(December 26, 2018 at 2:16 pm)polymath257 Wrote:(December 26, 2018 at 2:06 pm)Jörmungandr Wrote: It's likely true that our behaviors need to reliably produce survival, but it's not necessarily true that the truths that our minds refer to actually be true, only that believing them to be true leads to successful, pro-survival behaviors. It's entirely possible that we do all the right things, but for all the wrong reasons. So long as we do the right things, how would we go about determining that the reasons we did them were the right reasons? There doesn't appear to be a way out of this quandary.
But in order to do the right things, the interpretation has to have *some* correlation with reality. of course we don't see the entire picture: we don't see radio waves, for example, nor infrared. But what we do see does correspond to at least part of what is 'out there'. If it did not, it would seem quite unlikely that we would be able to do the 'right thing' even for survival.

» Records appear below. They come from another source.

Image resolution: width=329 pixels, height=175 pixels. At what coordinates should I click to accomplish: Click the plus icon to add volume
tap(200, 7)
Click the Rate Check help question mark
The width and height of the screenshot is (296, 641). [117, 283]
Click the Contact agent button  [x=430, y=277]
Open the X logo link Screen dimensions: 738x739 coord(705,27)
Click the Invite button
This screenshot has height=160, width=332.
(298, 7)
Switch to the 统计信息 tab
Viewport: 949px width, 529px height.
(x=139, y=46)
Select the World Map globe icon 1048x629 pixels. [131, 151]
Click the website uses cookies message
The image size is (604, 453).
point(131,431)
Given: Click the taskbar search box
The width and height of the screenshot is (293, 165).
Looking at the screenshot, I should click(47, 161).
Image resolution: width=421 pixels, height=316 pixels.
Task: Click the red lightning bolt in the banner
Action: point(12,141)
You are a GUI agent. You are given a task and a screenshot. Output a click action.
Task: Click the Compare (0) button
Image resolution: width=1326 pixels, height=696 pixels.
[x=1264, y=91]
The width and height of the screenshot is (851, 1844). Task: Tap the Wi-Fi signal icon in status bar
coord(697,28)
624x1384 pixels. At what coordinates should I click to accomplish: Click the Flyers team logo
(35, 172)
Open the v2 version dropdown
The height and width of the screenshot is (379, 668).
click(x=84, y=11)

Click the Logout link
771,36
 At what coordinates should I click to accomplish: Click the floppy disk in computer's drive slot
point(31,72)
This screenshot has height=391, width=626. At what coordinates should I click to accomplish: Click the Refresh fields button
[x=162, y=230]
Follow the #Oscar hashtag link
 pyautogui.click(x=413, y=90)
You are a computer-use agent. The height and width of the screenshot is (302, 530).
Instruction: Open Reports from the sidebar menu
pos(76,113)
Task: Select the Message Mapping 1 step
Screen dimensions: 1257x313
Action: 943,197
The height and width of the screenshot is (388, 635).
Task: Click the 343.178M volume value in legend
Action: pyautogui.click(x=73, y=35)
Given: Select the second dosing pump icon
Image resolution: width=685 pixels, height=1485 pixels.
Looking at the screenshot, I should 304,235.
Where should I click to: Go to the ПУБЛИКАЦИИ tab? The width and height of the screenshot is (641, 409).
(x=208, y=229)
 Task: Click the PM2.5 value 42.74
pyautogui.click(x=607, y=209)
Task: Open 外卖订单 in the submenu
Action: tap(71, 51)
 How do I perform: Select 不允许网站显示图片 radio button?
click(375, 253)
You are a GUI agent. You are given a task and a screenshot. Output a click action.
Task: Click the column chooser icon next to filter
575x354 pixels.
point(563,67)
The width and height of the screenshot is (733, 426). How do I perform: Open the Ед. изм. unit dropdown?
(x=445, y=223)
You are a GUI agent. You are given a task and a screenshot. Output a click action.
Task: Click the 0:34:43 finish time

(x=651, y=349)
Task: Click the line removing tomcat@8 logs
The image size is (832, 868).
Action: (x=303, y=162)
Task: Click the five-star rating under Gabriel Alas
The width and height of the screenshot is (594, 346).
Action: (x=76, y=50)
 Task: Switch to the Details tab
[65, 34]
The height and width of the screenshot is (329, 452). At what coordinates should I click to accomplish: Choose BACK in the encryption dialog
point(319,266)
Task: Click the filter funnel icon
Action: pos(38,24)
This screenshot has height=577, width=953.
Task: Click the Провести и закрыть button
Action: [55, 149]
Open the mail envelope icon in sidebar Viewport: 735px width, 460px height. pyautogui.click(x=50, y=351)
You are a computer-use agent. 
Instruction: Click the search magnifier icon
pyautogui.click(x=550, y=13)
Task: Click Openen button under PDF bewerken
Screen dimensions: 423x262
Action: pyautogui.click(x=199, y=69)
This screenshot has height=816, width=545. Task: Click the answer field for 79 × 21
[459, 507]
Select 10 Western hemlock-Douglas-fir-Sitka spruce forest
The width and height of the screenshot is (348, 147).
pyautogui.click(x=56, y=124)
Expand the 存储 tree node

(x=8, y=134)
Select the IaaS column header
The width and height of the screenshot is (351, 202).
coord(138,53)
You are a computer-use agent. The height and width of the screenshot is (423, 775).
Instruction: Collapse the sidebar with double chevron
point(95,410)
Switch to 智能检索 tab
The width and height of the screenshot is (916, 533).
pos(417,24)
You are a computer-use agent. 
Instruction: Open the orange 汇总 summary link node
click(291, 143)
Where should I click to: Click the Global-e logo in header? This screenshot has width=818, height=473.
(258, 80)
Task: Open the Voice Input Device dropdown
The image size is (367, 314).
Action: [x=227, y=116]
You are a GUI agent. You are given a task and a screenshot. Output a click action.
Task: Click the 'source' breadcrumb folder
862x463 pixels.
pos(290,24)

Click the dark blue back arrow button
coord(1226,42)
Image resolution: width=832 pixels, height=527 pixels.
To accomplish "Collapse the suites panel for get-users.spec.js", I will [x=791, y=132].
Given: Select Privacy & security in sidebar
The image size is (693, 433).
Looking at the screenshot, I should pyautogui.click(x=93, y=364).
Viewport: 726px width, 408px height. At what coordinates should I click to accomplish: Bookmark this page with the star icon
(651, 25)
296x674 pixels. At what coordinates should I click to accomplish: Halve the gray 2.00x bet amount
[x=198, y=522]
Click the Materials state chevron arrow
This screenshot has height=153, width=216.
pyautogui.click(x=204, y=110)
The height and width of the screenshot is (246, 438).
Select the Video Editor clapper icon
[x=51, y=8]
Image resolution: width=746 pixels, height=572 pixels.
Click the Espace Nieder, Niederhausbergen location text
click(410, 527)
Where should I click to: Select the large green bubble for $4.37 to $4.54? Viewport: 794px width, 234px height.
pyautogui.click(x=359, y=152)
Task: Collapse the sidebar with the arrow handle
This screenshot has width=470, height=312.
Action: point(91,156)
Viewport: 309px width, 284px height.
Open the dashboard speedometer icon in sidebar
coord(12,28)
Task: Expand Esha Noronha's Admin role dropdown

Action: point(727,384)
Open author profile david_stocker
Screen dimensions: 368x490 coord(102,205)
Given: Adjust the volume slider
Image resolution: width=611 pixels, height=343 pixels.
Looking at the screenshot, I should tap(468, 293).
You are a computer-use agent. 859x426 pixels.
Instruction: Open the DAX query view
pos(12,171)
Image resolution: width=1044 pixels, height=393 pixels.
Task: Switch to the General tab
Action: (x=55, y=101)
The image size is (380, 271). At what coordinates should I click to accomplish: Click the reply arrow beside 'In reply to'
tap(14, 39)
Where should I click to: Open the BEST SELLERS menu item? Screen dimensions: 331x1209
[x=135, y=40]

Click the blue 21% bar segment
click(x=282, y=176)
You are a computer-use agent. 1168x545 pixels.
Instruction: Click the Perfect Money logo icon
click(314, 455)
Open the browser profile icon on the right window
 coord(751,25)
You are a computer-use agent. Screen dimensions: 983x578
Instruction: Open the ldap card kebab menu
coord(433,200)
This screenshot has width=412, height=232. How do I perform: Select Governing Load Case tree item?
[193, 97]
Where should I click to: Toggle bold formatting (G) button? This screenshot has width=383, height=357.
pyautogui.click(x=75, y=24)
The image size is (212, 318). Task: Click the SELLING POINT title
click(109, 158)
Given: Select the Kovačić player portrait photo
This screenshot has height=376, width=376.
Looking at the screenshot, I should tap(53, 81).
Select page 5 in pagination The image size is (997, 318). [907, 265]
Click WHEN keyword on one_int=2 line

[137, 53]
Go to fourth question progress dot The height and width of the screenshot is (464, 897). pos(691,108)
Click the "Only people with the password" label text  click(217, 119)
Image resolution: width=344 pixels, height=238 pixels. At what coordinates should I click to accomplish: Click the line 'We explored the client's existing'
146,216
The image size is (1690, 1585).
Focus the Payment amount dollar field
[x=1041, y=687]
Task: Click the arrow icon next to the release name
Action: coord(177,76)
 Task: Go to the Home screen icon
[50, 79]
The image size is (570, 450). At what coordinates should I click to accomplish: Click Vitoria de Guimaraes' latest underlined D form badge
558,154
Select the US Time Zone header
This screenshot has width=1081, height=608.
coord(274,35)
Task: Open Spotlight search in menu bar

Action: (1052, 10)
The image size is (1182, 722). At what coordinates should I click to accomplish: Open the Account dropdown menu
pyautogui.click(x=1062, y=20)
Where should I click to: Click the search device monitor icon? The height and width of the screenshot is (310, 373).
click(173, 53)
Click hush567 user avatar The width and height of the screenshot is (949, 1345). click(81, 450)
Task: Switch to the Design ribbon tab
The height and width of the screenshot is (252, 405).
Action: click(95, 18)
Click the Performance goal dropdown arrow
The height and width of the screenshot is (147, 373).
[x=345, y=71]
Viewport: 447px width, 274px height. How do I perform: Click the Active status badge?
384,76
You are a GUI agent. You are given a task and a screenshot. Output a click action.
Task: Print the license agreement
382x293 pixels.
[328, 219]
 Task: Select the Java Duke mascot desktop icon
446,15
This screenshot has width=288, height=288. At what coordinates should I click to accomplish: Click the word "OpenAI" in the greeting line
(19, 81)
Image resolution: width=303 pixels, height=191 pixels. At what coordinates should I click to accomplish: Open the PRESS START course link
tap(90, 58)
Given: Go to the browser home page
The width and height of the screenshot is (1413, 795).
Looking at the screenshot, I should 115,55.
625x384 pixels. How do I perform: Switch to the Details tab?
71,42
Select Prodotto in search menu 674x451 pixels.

If it can work in some possible world, then it can work in the actual world. It can work that way in some given possible world, therefore it can work that way in our world. Probability or likelihood is just an intuition that you project onto the brute possibility. The true situation is that you have know way of knowing what the likelihood of this being the case is. You assert that it is unlikely, likely simply because you find the argument that successful behavior necessarily requires correct interpretations of reality, but that argument is flawed, because it isn't necessary that it do so, and so your estimate of the likelihood of the converse is also flawed, and for that reason.